Tier 2 — Warm-Cold Patterns
 

Warm/Cold patterns are less critical or less frequently hit user queries compared to the first tier. So it is recommended that data modellers first categorize those queries into a handful of query groups and then manually create one aggregate group per query group to generate “medium-sized” indexes for all dealdot query patterns. This suggests that the tradeoff has been made on fewer indexes & smaller cube sizes over query performance.

 

Example Index:

 
 

Part of SQL Queries This Example Index Can Fulfil:

 
Tier 3 — Cold Patterns
 

Cold Patterns are the least popular query patterns within a timeframe, but there is still a good chance that users will issue them over time.

 

Best Practice

 

Here are three options to deal with this category of patterns:

  • Option 1: Create a few “Super Fat” Indexes to cover all cold patterns by joining dimensions in Aggregate Groups.
  • Option 2: Rely on Safety Net Index only when your business has less strict requirements on performance for those cold queries.
  • Option 3: Load a copy of data into Kyligence Tired Storage to leverage the high-performance MPP engine — Clickhouse to maintain a consistent sub-second query experience for non-aggregation or ad-hoc queries.
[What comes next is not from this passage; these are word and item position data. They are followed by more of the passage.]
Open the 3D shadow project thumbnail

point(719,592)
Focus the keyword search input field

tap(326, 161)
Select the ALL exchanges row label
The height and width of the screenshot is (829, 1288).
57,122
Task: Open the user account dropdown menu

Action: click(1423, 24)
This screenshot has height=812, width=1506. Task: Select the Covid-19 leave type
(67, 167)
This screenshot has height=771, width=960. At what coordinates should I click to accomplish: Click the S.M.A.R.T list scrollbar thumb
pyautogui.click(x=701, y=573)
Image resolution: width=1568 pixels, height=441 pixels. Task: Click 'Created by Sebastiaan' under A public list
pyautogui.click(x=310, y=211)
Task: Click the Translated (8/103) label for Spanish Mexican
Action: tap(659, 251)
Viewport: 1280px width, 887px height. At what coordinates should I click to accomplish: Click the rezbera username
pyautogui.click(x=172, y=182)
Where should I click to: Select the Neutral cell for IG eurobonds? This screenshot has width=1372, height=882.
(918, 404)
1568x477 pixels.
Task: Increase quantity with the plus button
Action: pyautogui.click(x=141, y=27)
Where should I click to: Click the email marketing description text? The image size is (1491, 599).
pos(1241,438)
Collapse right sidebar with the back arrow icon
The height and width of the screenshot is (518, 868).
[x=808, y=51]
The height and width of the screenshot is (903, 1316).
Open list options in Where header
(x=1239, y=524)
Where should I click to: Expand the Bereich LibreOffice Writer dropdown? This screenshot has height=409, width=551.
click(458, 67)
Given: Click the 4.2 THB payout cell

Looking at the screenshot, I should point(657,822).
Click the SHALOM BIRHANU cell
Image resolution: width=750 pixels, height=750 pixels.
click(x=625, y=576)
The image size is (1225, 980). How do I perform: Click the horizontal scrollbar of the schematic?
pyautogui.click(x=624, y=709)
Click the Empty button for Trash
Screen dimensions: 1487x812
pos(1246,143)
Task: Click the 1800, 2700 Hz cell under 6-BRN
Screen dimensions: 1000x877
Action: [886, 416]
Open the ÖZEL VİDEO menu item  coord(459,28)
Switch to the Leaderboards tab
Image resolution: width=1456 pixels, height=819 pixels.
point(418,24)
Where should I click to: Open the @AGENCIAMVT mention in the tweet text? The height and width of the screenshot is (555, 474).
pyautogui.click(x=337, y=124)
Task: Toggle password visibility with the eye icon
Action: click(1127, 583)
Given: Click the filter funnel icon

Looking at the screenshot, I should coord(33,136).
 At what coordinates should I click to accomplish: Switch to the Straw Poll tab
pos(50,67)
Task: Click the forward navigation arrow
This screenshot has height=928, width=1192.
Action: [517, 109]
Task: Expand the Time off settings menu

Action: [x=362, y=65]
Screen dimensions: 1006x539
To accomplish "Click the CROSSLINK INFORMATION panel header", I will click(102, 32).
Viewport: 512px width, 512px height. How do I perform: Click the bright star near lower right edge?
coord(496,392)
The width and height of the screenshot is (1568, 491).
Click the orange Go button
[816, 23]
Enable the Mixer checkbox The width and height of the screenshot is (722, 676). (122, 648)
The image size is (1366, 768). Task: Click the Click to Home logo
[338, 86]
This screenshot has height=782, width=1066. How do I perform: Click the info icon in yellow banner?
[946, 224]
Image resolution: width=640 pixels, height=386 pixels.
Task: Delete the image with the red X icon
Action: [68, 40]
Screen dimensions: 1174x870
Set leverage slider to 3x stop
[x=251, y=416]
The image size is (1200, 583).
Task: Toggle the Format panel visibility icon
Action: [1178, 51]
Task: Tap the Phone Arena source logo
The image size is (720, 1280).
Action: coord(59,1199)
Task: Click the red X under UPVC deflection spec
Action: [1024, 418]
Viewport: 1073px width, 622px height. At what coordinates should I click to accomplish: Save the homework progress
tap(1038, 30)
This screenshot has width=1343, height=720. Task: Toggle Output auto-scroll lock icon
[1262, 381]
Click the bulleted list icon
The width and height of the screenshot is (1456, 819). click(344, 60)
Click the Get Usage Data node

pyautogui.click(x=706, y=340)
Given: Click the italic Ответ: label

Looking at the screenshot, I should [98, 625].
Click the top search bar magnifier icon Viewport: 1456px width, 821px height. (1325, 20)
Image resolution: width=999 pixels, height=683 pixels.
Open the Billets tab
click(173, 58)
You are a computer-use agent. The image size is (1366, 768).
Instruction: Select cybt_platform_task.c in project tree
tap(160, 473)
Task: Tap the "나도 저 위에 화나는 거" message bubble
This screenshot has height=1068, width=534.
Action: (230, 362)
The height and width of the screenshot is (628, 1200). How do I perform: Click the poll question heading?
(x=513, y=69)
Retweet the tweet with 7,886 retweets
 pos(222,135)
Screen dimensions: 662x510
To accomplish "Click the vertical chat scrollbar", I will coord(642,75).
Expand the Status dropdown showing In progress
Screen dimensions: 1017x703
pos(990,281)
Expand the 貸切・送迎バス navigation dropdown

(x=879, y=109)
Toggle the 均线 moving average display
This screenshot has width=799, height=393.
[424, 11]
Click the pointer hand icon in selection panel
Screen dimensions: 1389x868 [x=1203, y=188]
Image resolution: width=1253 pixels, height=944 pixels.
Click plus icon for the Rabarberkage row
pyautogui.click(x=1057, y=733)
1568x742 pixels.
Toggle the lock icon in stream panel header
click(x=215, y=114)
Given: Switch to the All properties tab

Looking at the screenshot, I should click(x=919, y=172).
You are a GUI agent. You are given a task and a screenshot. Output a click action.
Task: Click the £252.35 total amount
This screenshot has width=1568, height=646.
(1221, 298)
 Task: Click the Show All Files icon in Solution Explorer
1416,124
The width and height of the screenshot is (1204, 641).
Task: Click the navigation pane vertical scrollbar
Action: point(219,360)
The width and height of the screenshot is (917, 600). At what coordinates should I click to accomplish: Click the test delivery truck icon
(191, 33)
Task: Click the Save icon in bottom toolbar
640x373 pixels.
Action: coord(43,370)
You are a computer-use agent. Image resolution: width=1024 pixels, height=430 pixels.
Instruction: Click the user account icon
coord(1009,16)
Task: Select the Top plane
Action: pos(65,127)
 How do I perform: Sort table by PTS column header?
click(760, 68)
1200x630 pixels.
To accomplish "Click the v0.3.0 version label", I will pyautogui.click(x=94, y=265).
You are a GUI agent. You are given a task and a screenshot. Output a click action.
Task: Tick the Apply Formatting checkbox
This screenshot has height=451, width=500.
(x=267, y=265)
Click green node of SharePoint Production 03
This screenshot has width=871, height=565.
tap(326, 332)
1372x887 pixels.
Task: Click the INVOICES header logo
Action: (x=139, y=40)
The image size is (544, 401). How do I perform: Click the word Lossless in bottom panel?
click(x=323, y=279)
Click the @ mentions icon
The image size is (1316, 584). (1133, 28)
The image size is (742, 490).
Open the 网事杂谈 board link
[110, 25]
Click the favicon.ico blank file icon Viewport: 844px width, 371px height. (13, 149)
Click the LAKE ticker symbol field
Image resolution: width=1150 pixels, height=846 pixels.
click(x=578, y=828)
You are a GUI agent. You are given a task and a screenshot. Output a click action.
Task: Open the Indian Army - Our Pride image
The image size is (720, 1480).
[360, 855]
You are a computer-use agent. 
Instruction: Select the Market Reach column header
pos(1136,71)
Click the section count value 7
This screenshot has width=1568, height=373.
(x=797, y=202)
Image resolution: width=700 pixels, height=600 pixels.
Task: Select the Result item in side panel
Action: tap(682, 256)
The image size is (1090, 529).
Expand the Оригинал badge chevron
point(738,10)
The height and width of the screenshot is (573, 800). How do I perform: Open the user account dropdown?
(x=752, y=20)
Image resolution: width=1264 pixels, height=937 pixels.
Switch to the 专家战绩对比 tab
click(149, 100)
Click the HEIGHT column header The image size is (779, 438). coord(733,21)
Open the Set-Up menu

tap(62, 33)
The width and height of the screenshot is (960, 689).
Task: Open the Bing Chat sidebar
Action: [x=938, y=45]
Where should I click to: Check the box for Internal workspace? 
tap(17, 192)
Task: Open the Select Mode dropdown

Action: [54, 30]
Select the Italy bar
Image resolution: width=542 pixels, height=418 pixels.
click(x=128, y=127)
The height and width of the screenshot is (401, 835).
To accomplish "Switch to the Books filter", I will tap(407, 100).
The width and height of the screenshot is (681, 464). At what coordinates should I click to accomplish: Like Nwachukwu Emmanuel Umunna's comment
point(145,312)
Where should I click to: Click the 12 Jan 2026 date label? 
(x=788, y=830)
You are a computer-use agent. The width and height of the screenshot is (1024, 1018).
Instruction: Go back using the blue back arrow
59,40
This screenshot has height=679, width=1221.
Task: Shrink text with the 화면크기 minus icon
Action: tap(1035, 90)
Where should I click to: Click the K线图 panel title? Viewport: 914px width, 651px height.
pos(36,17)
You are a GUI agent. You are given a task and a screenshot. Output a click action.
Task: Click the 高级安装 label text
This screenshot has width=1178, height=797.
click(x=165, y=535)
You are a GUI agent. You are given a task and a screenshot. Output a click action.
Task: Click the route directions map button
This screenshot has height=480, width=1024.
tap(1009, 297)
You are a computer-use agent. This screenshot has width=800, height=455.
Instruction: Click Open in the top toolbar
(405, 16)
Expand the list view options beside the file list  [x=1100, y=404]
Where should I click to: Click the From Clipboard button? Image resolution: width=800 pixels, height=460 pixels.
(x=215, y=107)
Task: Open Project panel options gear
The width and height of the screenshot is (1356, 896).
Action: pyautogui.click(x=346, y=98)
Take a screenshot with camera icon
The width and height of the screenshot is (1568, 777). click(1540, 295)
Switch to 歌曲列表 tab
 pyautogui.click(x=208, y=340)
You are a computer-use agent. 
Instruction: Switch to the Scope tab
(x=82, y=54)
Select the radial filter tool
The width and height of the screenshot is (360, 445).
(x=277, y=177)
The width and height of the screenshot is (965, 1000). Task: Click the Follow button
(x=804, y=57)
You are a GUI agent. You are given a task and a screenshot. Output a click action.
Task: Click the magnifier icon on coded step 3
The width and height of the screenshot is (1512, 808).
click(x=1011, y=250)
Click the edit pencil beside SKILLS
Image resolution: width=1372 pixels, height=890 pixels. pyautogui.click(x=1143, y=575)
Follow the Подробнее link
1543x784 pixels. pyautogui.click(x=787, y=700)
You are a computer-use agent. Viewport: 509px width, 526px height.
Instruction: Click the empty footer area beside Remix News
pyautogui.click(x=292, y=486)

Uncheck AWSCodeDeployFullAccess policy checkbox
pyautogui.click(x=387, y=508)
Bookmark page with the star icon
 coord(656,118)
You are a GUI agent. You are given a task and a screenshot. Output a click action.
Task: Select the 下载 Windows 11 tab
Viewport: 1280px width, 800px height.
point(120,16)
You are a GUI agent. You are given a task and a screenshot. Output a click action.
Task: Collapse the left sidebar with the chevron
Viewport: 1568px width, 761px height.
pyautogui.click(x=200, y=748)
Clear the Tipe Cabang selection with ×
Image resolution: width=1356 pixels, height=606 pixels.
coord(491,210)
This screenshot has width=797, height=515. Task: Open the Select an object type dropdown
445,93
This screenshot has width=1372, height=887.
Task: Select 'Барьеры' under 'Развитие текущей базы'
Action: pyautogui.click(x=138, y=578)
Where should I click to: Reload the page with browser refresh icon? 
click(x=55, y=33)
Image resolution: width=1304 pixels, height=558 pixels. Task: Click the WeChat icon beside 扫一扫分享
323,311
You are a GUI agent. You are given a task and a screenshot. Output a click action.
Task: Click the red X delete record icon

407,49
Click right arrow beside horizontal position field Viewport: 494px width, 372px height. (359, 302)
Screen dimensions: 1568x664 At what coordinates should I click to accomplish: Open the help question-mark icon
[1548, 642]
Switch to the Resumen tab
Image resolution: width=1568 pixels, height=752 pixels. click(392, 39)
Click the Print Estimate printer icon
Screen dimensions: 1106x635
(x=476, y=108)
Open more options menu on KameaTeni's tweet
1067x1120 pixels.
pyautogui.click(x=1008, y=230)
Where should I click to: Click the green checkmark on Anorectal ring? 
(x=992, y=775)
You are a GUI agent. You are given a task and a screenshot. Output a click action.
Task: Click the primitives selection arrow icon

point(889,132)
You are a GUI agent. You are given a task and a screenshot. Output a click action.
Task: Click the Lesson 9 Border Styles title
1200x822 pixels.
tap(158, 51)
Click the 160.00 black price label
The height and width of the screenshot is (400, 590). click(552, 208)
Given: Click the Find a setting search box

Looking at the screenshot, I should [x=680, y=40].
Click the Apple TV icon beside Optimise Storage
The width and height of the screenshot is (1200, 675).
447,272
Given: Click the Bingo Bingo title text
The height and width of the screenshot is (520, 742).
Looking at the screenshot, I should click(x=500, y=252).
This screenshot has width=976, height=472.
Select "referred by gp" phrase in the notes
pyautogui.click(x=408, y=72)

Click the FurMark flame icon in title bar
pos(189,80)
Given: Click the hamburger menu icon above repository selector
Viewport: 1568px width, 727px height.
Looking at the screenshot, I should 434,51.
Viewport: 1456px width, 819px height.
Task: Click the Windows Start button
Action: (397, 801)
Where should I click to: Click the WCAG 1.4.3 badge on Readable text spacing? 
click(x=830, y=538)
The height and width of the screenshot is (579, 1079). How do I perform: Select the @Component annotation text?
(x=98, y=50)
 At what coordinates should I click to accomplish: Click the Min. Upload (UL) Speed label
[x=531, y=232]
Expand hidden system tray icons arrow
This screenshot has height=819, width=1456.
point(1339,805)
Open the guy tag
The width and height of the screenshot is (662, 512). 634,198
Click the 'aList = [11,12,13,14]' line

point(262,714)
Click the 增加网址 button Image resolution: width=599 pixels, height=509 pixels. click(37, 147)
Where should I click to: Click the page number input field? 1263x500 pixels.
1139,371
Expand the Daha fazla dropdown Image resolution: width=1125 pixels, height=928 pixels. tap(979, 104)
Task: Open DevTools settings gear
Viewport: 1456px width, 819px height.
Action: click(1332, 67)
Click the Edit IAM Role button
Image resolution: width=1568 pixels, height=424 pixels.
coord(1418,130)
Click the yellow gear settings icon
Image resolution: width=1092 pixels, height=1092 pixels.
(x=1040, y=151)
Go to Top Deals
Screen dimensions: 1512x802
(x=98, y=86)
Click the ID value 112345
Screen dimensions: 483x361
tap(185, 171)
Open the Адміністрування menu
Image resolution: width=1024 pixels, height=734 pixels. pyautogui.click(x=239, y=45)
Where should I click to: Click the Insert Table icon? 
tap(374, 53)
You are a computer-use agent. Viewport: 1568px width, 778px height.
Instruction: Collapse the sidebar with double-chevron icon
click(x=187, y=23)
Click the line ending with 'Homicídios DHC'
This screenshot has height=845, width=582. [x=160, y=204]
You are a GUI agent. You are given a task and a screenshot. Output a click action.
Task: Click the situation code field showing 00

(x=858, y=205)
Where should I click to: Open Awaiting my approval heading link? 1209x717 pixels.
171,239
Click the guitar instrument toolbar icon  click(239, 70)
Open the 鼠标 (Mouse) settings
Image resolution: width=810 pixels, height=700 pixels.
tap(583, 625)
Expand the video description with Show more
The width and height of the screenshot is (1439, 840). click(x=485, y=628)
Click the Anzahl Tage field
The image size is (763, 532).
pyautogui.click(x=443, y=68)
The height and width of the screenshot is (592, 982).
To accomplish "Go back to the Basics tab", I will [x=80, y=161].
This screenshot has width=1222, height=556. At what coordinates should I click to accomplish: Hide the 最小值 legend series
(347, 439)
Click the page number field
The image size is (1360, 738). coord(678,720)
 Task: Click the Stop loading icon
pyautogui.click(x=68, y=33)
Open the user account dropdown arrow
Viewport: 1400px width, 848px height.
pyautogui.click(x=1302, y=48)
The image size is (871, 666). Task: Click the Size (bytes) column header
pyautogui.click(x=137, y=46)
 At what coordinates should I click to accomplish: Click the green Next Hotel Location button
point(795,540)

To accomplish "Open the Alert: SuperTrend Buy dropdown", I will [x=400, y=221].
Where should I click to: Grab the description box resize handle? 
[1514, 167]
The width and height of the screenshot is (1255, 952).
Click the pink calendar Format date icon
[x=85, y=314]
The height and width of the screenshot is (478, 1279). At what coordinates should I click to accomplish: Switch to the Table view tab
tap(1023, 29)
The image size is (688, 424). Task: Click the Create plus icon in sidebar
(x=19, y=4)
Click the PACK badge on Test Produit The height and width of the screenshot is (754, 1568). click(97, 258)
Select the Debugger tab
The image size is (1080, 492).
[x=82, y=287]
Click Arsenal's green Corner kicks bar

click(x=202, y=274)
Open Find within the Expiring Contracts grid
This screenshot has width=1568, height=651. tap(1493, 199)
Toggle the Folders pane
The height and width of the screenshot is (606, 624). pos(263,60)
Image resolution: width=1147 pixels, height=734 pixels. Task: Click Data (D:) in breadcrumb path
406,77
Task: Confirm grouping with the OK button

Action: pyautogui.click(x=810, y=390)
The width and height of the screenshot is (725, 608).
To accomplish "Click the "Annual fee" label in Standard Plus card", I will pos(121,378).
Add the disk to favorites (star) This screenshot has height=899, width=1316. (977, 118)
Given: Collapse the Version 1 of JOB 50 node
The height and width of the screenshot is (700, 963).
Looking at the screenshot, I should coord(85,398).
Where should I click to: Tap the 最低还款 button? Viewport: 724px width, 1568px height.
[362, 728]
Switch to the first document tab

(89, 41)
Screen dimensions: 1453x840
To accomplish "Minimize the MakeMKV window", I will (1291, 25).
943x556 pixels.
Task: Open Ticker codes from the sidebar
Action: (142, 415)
For aggregation queries, Clickhouse’ performance won’t be as fast as Kyligence indexes, but it is way faster than other query engines or data warehouses out there.
 

What is Safety Net Index?

 

Safety Net Index is a necessity in a Kyligence data model. It serves as the final guard to avoid push-down queries that are oders of magnitude slower than other queries hitting a Kyligence data model.

 

Safety Net Index comprises all dimensions and measures used in a model. Therefore, any query hitting this index is expected to be slower than other spot-tuned queries.